Chapter 8 Summary: “Ordered Love”

Born and raised at the North African edge of the Roman Empire, St. Augustine led a life of relative comfort and excess that was dominated by his devoutly Christian mother, Monica. He spent his youth in harmony and conflict with her by turns, eventually taking up with a philosophical Christian sect, the Manicheans, whose simplified teachings concerning a Kingdom of Light and Kingdom of Darkness enabled Augustine to indulge his lustful excesses. When Augustine left his hometown of Thagaste in his late 20s, accompanied by his common-law wife of 15 years and their son, Monica followed him to Carthage—and afterward to Milan and Rome, in which locations he worked as a teacher and eventually at the court of Emperor Valentinian II.
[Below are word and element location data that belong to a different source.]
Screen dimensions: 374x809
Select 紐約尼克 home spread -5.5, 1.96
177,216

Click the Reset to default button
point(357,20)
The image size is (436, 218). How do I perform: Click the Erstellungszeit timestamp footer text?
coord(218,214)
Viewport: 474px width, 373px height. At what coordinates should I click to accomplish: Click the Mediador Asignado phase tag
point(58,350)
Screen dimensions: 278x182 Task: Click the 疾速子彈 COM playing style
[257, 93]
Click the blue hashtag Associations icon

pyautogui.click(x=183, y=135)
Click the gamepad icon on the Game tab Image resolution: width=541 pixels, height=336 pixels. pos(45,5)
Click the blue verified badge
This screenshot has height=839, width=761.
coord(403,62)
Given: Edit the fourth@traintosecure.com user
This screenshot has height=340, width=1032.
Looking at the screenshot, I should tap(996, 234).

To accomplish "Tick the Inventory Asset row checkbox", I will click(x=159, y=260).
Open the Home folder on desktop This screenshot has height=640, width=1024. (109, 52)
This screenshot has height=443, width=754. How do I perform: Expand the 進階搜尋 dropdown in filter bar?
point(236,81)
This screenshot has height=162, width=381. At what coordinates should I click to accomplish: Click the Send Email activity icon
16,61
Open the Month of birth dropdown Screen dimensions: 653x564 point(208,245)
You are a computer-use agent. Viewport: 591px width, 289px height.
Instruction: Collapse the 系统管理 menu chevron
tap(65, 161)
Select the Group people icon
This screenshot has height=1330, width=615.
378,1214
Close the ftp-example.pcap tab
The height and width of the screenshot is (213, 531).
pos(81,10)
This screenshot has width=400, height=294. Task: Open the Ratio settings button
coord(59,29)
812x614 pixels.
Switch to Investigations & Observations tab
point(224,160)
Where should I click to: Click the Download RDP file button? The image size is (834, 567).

Continuing to disapprove of her son’s philosophical, religious, and romantic choices, Monica drove Augustine’s common-law wife and son out of his life and arranged his marriage to a 10-year-old heiress whose family adhered to a more austere form of Christianity. Eventually, a conversation with a close friend led Augustine to conclude that his association with the Manicheans had made him self-centered and indulgent, had scattered his attention amongst too many earthly pleasures. Galvanized by that conversation, as well as by his mother’s death, Augustine read the Bible and decided to surrender both his life and his love to Christ. With a renewed sense of focus, Augustine would spend the rest of his life writing, teaching, and serving the early Church as a bishop and theologian.

Chapter 8 Analysis

Augustine’s life functions as an example of surrendering one’s passions to the love of something higher—the love of God, the love of community, the love of a cause greater than oneself. Similar to Marshall’s institutional-mindedness and passion for serving his country, Augustine exemplifies the kind of love that extended to not just his contemporary religious and philosophical thinkers and the people he served as a bishop, but also to the entirety of Western society that has been influenced by his writings centuries later. Augustine’s love has been so far-reaching that modern-day Christianity would not be the same without it, in particular the Catholic Church, whose adherents revere him as a saint. Augustine’s love has not only been far-reaching, but life-changing and comforting to millions who have felt as directionless as Augustine once did himself: “[Augustine] started with the belief that he could control his own life. He had to renounce that, to sink down into a posture of openness and surrender” (212).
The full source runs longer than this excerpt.